In another embodiment, the brightness complementation operation is performed before the color complementation operation is performed. The disclosure has no limit on the priorities of these operations.

The complementation of chromaticity and brightness in the foregoing embodiments prevents viewers from sensing the chromaticity and brightness of an image frame at a main viewing angle at the narrow viewing angle display mode and may better peep-proof effect as compared to the modulator 260 compensating either chromaticity or brightness.

Embodiments of a peep-proof display method, applied to the above the peep-proof display apparatus, are illustrated below.

First Embodiment

FIG. 7A is a flow chart of a display method 500 according to a first embodiment of the disclosure. The display method 500 includes steps of:

S510: switching to either the wide viewing angle display mode or the narrow viewing angle display mode;

S520: outputting the data signal D1 and outputting the data signal D2 different from the data signal D1 according to the data signal D1 at the narrow viewing angle display mode;

S521: enabling the first backlight module, disabling the second backlight module, and displaying the data signal D1 on the display panel during the sub-frame period SF1; and

S523: enabling the second backlight module, disabling the first backlight module, and displaying the data signal D2 on the display panel during the sub-frame period SF2 not overlapping the sub-frame period SF1;

S530: outputting the data signal D1 at the wide viewing angle display mode;

S531: enabling the first backlight module and displaying the data signal D1 on the display panel during the sub-frame period SF1; and

S533: enabling the second backlight module and displaying the data signal D1 on the display panel during the sub-frame period SF2.

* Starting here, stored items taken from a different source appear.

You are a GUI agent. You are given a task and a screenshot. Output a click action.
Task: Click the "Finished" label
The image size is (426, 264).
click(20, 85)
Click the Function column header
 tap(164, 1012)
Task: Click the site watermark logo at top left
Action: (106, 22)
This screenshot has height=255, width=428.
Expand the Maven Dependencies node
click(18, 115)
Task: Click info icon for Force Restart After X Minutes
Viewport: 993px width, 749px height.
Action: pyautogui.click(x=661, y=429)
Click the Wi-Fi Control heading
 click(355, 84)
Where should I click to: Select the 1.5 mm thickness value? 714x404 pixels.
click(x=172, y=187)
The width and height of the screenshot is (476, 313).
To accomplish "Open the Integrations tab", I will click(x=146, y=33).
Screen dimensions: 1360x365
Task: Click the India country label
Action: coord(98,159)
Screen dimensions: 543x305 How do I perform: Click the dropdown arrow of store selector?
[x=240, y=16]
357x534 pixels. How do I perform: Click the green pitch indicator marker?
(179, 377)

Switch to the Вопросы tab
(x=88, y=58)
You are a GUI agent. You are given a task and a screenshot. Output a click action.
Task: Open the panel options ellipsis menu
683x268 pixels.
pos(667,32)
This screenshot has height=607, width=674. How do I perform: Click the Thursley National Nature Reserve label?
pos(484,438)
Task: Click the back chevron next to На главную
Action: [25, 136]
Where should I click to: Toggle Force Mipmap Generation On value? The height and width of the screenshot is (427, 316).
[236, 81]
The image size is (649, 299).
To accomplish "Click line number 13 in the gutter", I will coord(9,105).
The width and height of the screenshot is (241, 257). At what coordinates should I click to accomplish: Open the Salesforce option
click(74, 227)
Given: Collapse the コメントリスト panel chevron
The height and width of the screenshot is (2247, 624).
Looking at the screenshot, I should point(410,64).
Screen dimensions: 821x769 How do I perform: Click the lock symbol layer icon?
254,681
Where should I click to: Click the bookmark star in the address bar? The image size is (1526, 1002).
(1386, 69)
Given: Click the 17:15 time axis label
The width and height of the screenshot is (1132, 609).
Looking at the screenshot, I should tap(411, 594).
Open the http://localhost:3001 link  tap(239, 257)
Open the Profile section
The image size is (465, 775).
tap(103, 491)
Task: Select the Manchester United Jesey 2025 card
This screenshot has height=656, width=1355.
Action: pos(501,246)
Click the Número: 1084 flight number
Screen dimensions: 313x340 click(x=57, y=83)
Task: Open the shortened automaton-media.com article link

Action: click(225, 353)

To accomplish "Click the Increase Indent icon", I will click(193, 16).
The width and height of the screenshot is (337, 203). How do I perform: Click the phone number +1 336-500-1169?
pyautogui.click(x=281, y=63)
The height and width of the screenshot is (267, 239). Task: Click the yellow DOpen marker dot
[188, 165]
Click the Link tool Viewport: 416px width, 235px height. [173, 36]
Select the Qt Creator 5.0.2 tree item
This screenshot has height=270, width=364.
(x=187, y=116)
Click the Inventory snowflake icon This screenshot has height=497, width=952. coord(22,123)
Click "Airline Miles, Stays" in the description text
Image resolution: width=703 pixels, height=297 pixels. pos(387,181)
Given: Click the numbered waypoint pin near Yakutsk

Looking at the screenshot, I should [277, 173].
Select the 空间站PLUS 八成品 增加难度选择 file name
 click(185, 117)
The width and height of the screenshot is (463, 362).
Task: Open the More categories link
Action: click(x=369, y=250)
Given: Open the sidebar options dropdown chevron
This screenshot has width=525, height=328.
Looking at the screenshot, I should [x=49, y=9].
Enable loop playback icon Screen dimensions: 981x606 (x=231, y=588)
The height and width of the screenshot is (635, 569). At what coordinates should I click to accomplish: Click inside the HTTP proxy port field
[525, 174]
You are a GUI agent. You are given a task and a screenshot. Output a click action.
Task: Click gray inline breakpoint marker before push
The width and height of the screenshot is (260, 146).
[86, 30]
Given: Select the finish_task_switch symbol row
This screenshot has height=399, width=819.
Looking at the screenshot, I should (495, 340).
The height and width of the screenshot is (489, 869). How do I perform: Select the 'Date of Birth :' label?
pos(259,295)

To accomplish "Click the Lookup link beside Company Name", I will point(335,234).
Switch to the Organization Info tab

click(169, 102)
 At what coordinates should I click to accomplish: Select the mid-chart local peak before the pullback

Please refer to FIG. 7B, which is a schematic waveform diagram of signals when the display method 500 in FIG. 7A is performed. When the display panel 210 operates at the narrow viewing angle display mode, the data signal D1 is outputted and the data signal D2 is outputted according to the data signal D1 in step S520. The data signal D2 is different from the data signal D1. The modulator 260 generates the data signal D2 according to the data signal D1, and the production of the data signal D2 can be referred to the above description and thus, will not be repeated hereinafter. During the sub-frame period SF1, the backlight module 252 is enabled, the backlight module 254 is disabled, and the data signal D1 is displayed on the display panel 210 in step S521. Therefore, the display apparatus 200 emits light toward the narrow viewing angle range. During the sub-frame period SF2, the backlight module 254 is enabled, the backlight module 252 is disabled, and the data signal D2 is displayed on the display panel 210 in step S523. Herein, the display apparatus 200 employs the backlight module 254 to emit light toward the wide viewing angle range in order to compensate a leakage of the image frame that corresponds to the data signal D1 and is leaked to the wide viewing angle range. The sub-frame period SF1 does not overlap the sub-frame period SF2. In this or some embodiment, step S521 and step S523 can, as unlimited, exchange their priorities.

So-called sub-frame period is one sub interval in a frame period. The frame rate of a general display apparatus is usually 60, 120 or 180 hertz (Hz), and the disclosure will not be limited thereto. In general, an image frame combines a number of sub-image frames together in order to protect a viewer from sensing flickers so a frequency for sub-image frames is 120 Hz. When one frame period has two sub-frame periods, this frame period corresponds to a 60 Hz frequency. Even if there is some light leaking to the wide viewing angle range, viewers can not see a correct image frame in the wide viewing angle range because of a combination of different sub-image frames having complementary chromaticity values and brightness values, so as to achieve good peep-proof effect.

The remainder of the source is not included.